5. "The only bar in the city with Fresca on tap"
This might be correct, actually. There's a fair chance CBGB was, as Alan Rickman's Hilly (pictured above, looking helpless alongside his dog) proudly and frequently notes, "the only bar in the city with Fresca on tap." But, honestly, who could possibly care? "Fresca" is brand-dropped throughout the movie, and maybe those close to him knew HIlly's love of the grapefruit flavored, zero-calorie soda, and thought it deserved inclusion, but it's truly weird that the film makes it such a point of emphasis.
Ramones taking a stroll
6. The Ramones song The Ramones audition with in the movie isn't actually by The Ramones
The Ramones justifiably get their fair share of screen time in CBGB. They fight. They talk funny. They get a record deal. After signing their deal their poster gets plastered all over the Bowery. They also audition for Hilly. One problem, though, the song they play--"I Got Knocked Down (But I'll Get Up)"--is a Joey Ramone solo joint he wouldn't record until years later.

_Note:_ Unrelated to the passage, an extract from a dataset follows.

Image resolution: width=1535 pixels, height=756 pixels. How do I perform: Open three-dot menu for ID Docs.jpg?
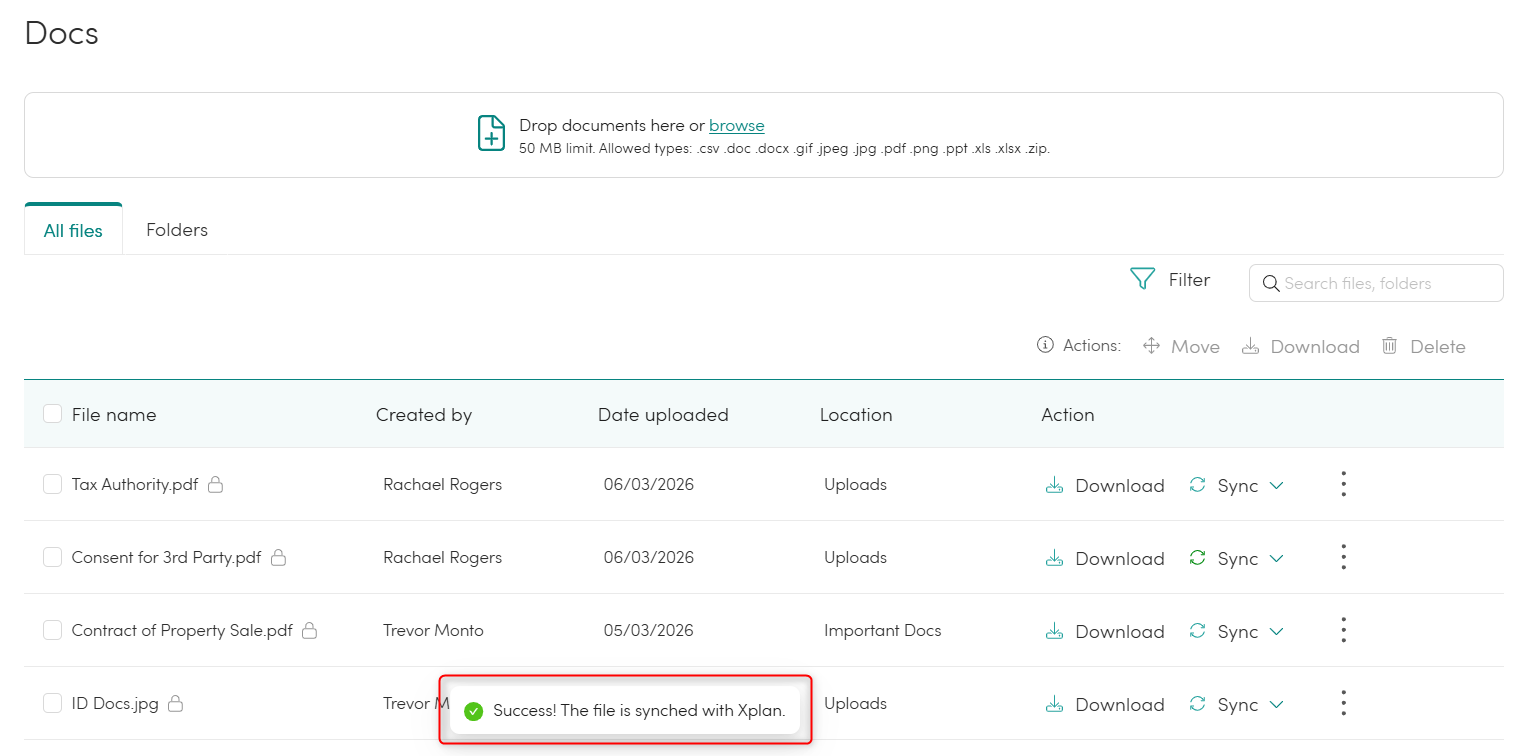click(x=1343, y=704)
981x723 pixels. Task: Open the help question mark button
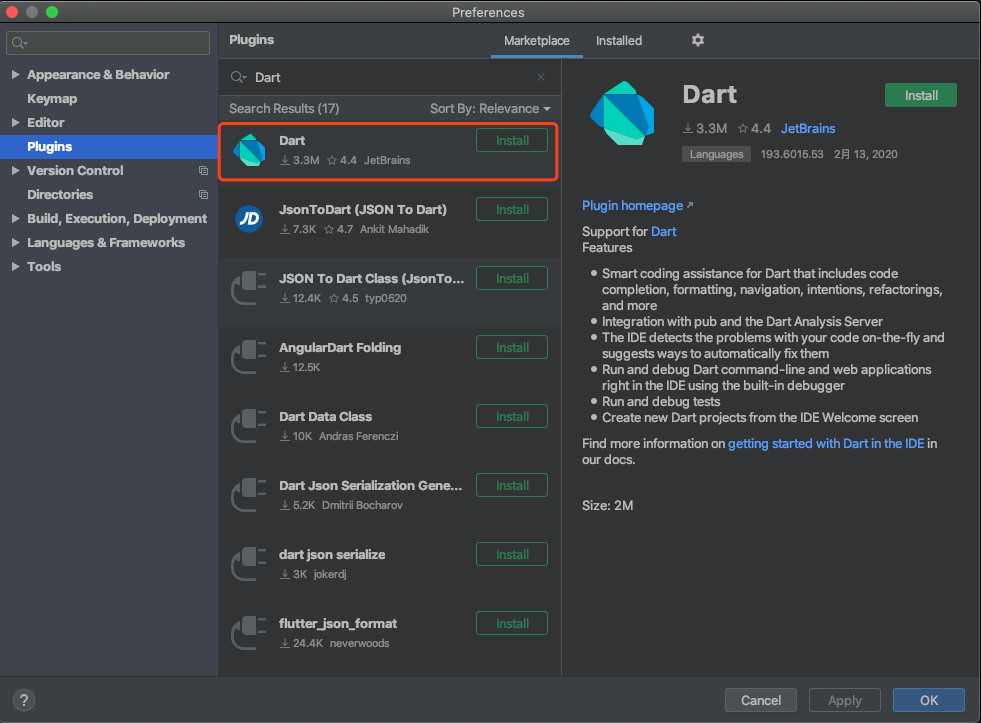tap(24, 700)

7. Its comical depiction of "Punk"
There are a few quick-cut scenes that feature new publishing magnate John Holmstrom pacing the street quickly with one of his new Punk magazine writers talking about just what it is "punk" means, what exactly its aesthetic is, and what purpose it serves. What does it mean, they wonder, when Stiv Bators of The Dead Boys cuts himself onstage, or moons a child in the car next to their tour van on the freeway, or gets fellatio on stage? Chaos is inevitable, right? We may as well embrace it! We may as well give it a soundtrack. The world is burning and we're happy to assist. PASS THE GAS CANS!
You get it. Like the infamous punk episodes of Quincy and CHiPs, anytime someone explains punk, acts punk or even says punk, chances are it'll be one of the least punk things you've ever heard. It'll make you cringe, and it happens nearly the entire movie. One scene in particular--an on camera interview with a bored and sneering Lou Reed--will make you shudder violently.
8. The Bowery is in New York City, not war-torn Beirut
Dead bodies, burned out cars, 15 junkies every cubic foot: there's no doubt downtown New York of the early '70s is much different than the gentrified, commodified, yuppie cupcake bake shop utopia it's become. But the film overdoes the point of Bowery squalor to the point of exhaustion. I mean, the place had Fresca on tap, for Christ sake, how bad could it have been?
Mickey Sumner as Patti Smith in CBGB.
9. Ghost instruments on Patti Smith's rendition of "Because the Night"
Look, we said some of these would be a bit nitpicky. So here's that: Patti Smith wrote "Because the Night" with Bruce Springsteen in '78. Hilly Kristal founded CBGB in '73. There's certainly no indication in the movie that five years have passed (the whole thing actually seems boiled down to a matter of months), but we'll let the fact that she sings the song slide. One thing, though: If you listen not-so-closely, you'll hear piano while she performs. Alas, there is no piano onstage with her.
10. Hilly's dog's bowels were legendary
Hilly's dog poops quite often in the movie, a fact the film feels it must remind you of about every 20 minutes or so. As the movie ends and some of the "Where Are They Now" text fills in some of the blanks, HIlly's dog even gets the last shout out, in an attempt (we guess?) at lighthearted whimsy. "His bowels were legendary." OK? But was his poop really deserving of so much screen time? The fact that he crapped all over the bar and Hilly's apartment may have been right, historically, but in terms of telling CBGB's story, it comes across so very wrong.